Strong-Coupling Modification of Singlet-Fission Dynamical Pathways

TL;DR

This paper explores how strong light-matter coupling within optical cavities can modify the pathways and efficiency of singlet-fission in organic dimers, revealing potential for enhanced or suppressed triplet yields depending on system parameters.

Contribution

It introduces a theoretical model showing how cavity-induced resonance conditions can control singlet-fission pathways and yields, including the use of polaritons to enhance triplet formation.

Findings

Cavity coupling can suppress or enhance triplet yields in singlet-fission.

Modified resonance conditions affect the passage through intermediate states.

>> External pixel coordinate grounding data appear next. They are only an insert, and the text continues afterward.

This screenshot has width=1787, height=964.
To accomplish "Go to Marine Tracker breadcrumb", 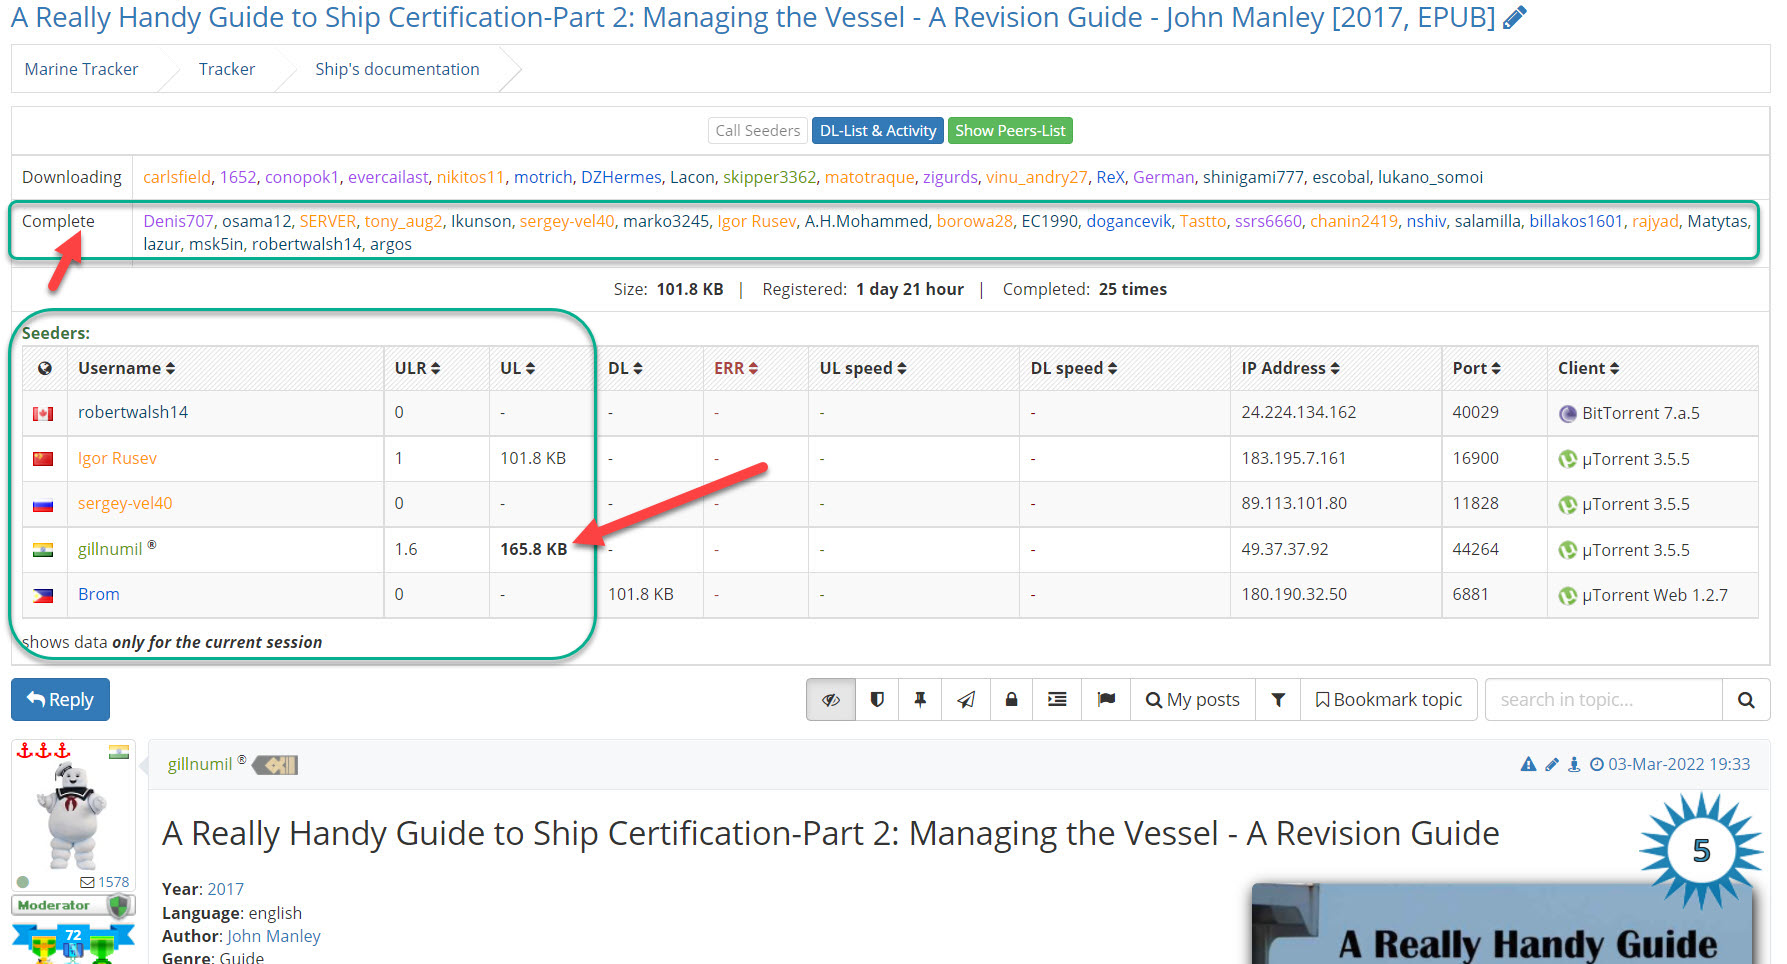I will 81,69.
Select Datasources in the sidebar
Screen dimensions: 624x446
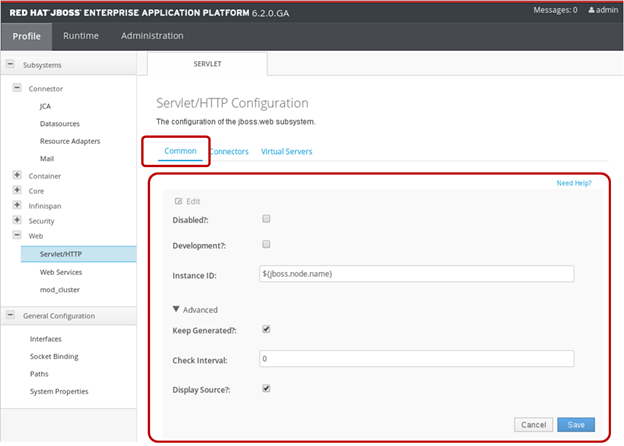[59, 123]
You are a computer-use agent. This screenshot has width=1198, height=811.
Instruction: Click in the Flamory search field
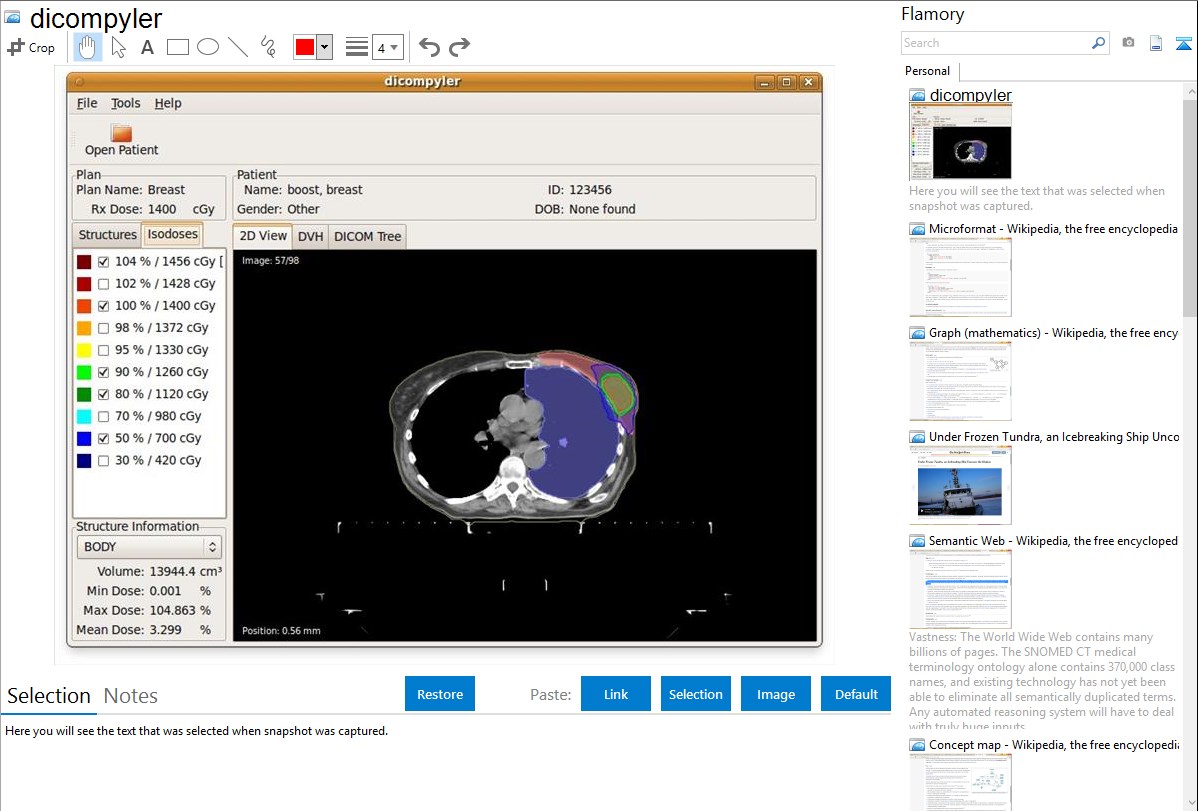[x=995, y=43]
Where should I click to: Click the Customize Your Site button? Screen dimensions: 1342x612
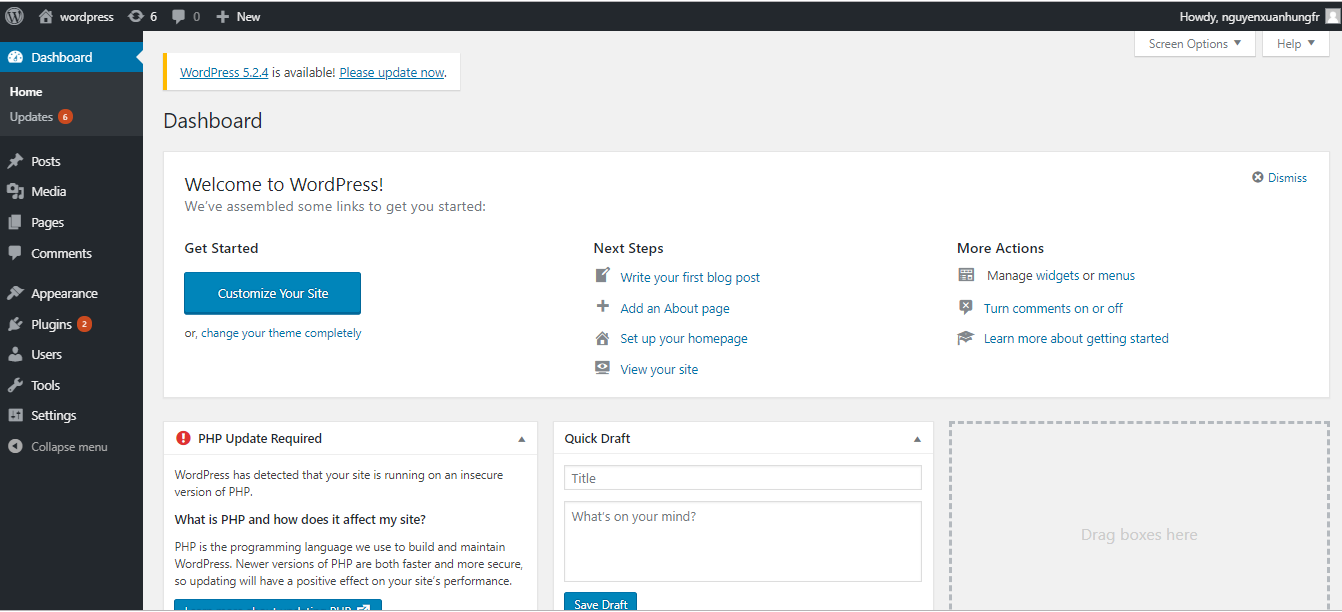pyautogui.click(x=272, y=293)

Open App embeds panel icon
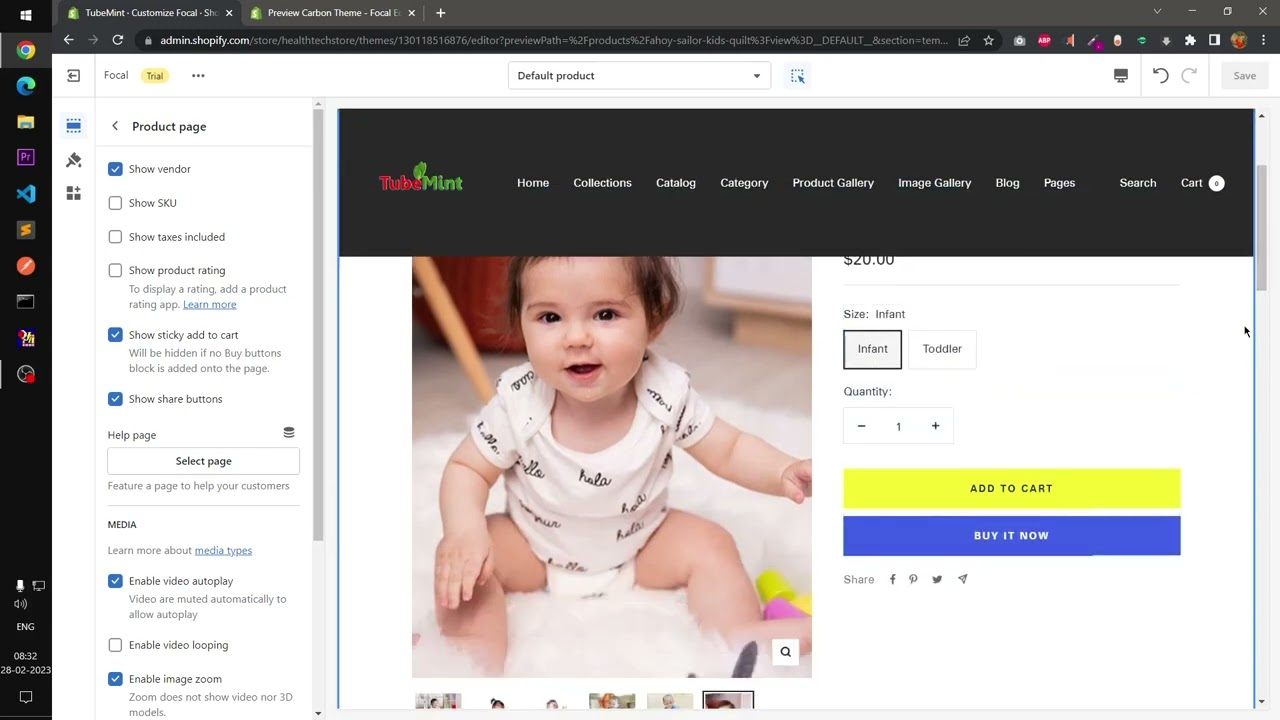point(73,193)
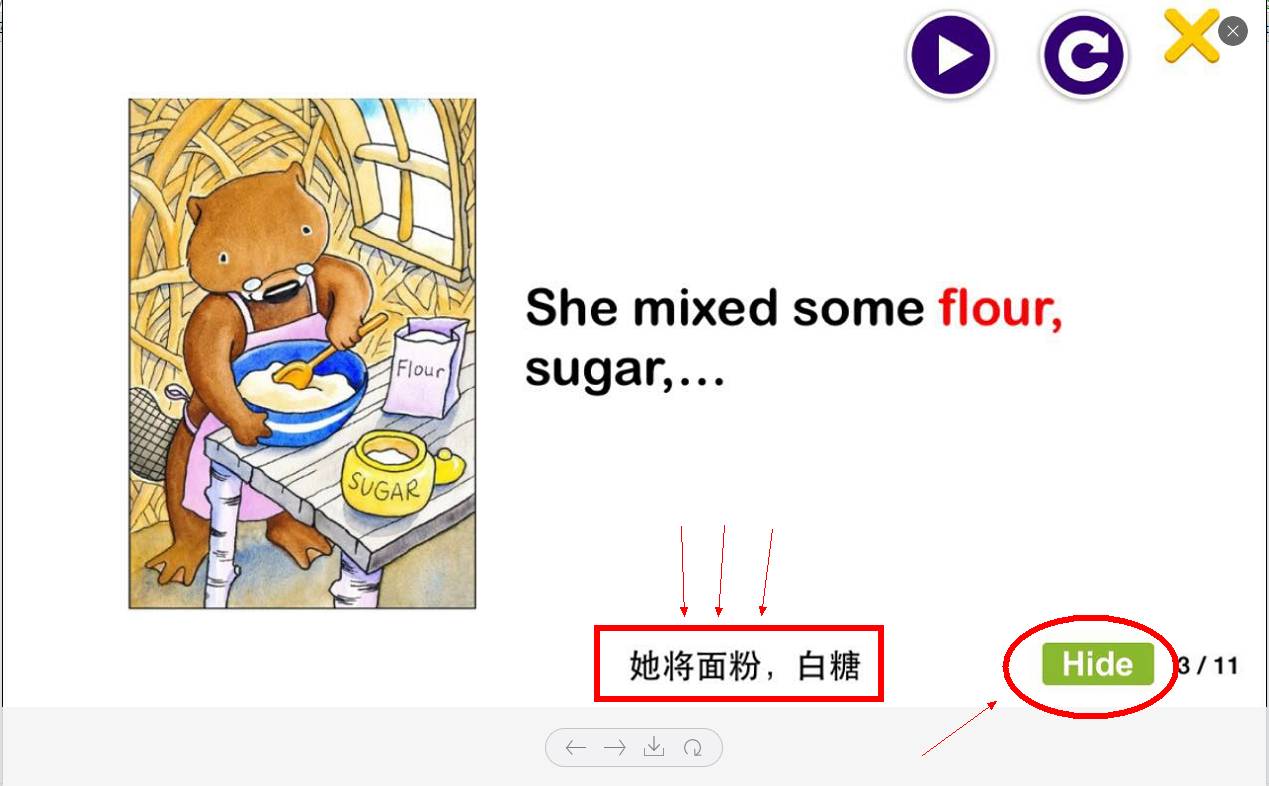Go to previous image with left arrow
This screenshot has height=786, width=1269.
click(575, 748)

Using the upper polariton can significantly increase triplet yield under certain conditions.

Abstract

We investigate theoretically the influence of strong light-matter coupling on the initial steps of the photo-triggered singlet-fission process. In particular we focus on intra-molecular singlet fission in a TIPS-pentacene dimer derivative described by a vibronic Hamiltonian including the optically active singlet excited states, doubly excited and charge transfer states, as well as the final triplet-triplet pair state. Quantum dynamics simulations of up to four dimers in the cavity indicate that the modified resonance condition imposed by the cavity strongly quenches the passage through the intermediate charge transfer and double-excitation states, thus largely reducing the triplet-triplet yield in the bare system. Subsequently, we modify the system parameters and construct a model Hamiltonian where the optically-active singlet excitation lies below the final triplet-triplet state such that the yield of the bare system becomes insignificant. In this case we find that using the upper polariton as the doorway state for photo-excitation can lead to a much enhanced yield. This pathway is operative provided that the system is sufficiently rigid to prevent vibronic losses from the upper polariton to the dark-states manifold.